Have you read “Battle Hymn of a Tiger Mom” by Amy Chua?  It came out in 2011 but I’m just now getting around to reading it.  I found it difficult to read books when B was little.  Now that we have a good evening routine and sleep schedule, I’m able to read books again!  I don’t know why I picked this book to read now but I COULD NOT PUT IT DOWN!  I even put down “Insurgent” by Veronica Roth to plow through this book.  I think it appealed to me because B is almost at the age when I could sign him up for activities and lessons, like soccer or music.  Not that I will.  But before I know it I’ll have all those options.  It’s a whole new world.

Amy Chua’s girls both started playing piano at age three and quickly entered a world of intense practice and competition.  Their mother, Amy, was deeply involved in their practice despite her full time teaching position at Yale Law School.  Amy Chua’s work and dedication to her girls’ music made me feel slightly inadequate and a bit exhausted.  Could I be doing more?  Are my expectations for B too low?

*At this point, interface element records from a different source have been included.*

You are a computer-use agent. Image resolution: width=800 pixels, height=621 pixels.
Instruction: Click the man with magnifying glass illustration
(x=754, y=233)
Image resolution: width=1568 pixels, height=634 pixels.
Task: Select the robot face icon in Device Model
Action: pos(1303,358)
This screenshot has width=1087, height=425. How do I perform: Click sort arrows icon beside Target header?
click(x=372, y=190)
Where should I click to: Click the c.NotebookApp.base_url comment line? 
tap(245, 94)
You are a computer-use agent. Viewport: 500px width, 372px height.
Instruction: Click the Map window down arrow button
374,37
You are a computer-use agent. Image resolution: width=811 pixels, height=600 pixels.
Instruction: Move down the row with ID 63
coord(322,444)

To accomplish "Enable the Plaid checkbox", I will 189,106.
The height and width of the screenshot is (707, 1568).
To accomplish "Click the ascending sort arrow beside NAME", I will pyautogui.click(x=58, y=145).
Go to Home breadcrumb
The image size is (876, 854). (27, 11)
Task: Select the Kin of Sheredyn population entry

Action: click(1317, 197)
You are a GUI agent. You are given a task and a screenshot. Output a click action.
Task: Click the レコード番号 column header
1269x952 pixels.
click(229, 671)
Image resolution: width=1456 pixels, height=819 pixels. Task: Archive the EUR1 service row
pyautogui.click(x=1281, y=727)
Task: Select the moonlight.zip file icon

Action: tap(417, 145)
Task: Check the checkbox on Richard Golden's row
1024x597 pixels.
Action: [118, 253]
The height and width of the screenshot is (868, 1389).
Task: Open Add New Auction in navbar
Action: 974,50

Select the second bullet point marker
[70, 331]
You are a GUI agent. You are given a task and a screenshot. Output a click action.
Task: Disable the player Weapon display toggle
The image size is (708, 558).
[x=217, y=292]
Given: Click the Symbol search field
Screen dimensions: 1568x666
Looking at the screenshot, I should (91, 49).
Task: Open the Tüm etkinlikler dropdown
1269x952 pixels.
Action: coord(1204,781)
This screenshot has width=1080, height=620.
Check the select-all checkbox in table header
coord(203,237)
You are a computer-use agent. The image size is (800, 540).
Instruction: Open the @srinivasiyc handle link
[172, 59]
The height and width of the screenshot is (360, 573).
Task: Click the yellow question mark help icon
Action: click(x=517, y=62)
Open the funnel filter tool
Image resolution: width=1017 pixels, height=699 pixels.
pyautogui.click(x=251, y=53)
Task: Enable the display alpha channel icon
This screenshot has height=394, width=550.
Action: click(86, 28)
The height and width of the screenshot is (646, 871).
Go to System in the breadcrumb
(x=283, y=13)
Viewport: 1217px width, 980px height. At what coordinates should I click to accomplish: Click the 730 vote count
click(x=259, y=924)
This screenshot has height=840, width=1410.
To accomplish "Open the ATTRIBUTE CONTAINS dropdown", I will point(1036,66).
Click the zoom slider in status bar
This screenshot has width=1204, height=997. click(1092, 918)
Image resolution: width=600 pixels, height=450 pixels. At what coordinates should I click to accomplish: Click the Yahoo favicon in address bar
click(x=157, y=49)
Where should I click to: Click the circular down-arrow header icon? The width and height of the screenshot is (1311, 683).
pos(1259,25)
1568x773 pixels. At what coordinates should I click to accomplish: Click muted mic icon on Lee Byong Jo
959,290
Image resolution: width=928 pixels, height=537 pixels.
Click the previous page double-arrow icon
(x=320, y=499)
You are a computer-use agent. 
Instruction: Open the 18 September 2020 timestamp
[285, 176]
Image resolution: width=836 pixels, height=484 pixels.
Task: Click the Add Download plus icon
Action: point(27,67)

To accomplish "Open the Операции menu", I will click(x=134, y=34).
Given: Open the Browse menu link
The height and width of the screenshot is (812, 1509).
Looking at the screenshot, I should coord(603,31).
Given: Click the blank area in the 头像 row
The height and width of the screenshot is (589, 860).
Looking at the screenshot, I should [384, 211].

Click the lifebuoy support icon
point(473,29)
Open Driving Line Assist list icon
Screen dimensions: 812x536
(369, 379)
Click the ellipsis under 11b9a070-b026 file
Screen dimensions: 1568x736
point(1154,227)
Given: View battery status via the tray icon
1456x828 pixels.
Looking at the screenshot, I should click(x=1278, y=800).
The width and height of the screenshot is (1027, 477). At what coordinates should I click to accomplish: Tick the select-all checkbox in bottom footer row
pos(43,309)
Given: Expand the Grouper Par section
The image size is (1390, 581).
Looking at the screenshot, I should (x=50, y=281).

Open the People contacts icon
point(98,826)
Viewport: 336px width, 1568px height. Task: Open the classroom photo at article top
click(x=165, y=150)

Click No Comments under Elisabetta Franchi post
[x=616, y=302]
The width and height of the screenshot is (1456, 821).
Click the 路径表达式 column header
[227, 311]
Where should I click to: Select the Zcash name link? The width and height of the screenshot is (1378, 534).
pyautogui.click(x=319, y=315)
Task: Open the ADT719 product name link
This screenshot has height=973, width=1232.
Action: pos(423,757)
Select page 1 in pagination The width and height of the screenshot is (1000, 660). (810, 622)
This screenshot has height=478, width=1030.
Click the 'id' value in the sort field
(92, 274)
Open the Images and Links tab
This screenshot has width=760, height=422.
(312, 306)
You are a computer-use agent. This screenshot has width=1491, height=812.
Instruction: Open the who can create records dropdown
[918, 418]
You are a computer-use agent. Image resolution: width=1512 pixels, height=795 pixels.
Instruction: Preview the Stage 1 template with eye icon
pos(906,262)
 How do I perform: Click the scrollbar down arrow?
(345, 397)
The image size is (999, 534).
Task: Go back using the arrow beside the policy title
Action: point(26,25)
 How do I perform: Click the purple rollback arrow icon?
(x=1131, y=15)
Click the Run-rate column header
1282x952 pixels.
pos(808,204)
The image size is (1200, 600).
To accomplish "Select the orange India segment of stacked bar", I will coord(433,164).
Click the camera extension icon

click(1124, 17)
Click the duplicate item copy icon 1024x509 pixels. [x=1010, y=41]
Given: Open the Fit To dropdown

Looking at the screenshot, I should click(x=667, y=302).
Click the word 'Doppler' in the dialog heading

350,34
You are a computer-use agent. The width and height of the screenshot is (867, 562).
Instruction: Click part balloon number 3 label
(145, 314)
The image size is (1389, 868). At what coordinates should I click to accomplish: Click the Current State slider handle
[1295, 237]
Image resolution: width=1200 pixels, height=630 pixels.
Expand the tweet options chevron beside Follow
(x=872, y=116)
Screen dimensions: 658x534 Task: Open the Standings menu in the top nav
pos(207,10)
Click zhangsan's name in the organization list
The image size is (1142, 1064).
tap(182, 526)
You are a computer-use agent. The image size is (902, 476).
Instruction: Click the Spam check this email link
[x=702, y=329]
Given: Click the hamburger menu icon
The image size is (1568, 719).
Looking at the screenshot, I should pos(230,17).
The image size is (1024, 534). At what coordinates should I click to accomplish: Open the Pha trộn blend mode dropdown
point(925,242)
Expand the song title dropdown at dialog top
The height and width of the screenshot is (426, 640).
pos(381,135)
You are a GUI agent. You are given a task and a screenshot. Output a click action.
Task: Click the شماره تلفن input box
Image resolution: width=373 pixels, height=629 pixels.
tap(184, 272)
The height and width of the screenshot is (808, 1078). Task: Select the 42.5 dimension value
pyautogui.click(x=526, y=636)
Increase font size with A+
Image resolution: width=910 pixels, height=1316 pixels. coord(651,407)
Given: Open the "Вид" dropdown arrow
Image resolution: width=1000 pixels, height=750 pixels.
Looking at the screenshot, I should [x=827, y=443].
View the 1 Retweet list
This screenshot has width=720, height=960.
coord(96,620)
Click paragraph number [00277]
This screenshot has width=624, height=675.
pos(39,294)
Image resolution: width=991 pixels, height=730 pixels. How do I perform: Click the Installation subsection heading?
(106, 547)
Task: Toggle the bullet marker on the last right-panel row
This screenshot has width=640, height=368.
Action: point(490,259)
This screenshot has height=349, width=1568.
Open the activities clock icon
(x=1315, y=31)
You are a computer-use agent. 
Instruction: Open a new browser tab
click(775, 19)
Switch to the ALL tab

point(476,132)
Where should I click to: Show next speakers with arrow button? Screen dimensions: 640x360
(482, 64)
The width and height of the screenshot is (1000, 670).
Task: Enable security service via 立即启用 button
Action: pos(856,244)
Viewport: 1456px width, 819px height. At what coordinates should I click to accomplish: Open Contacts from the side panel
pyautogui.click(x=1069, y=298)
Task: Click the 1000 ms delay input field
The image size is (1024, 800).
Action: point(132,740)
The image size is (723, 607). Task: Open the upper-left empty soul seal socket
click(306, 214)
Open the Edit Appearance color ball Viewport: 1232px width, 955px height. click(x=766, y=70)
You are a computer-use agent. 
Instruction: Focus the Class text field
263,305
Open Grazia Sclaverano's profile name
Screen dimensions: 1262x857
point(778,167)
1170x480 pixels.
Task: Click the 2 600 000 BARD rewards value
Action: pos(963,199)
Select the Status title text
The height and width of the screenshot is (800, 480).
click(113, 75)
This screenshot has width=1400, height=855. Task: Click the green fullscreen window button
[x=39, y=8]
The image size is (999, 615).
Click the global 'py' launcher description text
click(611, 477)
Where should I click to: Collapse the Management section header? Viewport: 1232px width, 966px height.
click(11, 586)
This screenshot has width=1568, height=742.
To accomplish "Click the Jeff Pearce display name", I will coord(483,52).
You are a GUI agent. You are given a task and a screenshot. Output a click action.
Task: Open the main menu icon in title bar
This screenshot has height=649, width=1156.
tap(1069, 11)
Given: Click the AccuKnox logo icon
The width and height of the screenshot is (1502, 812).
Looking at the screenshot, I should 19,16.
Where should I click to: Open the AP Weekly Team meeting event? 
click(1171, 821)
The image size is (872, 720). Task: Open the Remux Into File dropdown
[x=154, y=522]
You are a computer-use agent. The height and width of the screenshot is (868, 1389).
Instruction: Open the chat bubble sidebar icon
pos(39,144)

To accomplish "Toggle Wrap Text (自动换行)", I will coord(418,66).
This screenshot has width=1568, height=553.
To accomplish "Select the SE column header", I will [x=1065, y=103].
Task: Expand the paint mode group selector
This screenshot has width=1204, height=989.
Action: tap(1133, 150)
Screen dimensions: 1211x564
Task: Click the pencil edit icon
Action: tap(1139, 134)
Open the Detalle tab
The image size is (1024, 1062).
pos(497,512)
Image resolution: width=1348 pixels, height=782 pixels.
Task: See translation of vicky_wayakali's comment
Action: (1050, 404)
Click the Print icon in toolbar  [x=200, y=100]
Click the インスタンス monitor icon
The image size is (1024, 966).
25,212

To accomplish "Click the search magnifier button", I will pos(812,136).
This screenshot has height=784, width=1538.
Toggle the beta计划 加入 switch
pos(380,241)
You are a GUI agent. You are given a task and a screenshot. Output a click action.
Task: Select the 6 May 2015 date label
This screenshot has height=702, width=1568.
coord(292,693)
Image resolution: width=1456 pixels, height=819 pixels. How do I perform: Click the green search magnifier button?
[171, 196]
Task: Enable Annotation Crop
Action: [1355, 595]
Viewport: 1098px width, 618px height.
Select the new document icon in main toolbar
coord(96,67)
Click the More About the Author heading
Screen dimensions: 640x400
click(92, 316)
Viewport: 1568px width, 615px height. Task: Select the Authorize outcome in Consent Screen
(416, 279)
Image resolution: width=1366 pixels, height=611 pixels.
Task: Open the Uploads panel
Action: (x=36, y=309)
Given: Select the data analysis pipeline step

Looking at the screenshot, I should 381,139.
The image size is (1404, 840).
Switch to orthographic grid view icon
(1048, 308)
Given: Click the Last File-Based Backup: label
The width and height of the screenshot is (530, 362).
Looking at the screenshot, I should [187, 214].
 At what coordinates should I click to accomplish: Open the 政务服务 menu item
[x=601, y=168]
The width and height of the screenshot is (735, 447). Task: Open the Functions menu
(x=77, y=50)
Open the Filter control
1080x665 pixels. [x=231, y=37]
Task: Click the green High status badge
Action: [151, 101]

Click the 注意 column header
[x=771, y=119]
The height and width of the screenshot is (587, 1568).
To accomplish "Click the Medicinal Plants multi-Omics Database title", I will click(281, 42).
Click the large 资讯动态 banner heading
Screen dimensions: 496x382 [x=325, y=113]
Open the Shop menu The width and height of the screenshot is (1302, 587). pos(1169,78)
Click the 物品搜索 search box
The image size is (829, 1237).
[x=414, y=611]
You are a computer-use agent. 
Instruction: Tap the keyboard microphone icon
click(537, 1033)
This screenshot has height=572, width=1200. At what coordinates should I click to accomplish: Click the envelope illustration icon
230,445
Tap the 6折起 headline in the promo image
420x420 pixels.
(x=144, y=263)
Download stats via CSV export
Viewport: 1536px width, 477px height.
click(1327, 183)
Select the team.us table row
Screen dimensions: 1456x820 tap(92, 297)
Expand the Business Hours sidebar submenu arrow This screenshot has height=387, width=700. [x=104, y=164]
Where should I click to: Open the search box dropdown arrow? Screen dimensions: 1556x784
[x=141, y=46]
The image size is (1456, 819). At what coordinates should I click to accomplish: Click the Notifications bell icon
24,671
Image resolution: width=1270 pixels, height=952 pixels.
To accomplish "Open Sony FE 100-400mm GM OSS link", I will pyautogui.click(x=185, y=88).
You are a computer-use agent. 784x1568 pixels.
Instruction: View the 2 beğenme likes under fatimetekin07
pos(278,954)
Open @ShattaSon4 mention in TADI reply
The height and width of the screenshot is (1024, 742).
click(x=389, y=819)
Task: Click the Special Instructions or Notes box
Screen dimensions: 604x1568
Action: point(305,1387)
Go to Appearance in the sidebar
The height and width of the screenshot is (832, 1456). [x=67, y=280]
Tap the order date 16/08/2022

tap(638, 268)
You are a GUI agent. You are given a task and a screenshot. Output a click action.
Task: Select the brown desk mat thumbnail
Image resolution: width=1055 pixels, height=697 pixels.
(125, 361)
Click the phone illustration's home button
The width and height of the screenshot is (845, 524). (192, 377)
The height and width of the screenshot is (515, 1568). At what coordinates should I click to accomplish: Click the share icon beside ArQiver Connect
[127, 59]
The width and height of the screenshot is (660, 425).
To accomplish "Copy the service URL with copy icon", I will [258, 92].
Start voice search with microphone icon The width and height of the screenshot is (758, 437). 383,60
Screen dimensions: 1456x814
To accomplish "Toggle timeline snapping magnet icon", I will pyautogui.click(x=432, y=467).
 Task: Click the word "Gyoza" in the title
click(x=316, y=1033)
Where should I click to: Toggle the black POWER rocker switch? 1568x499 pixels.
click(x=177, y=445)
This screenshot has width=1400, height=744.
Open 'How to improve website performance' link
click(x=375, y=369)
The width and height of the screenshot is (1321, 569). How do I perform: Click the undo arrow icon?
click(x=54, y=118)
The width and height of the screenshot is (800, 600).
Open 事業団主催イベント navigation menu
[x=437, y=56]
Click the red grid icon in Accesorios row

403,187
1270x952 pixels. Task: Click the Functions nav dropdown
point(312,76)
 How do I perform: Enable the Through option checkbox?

I know this book caused controversy.  I remember reading an excerpt from the book in the Wall Street Journal and then hearing Chua’s interviews on NPR.  Critics made it sound like Chua was touting her Chinese-style, parenting methods as superior to Western parenting.  I did NOT get that from the book at all.  I thought she poked fun at both cultures.  The cover of the book says that the book was suppose to be about how her Chinese methods were better.  Not that she was actually able prove it.  Her methods were put to the test during her battles with her youngest daughter, Lulu.  If you want to know who won those battles, you’ll have to read the book.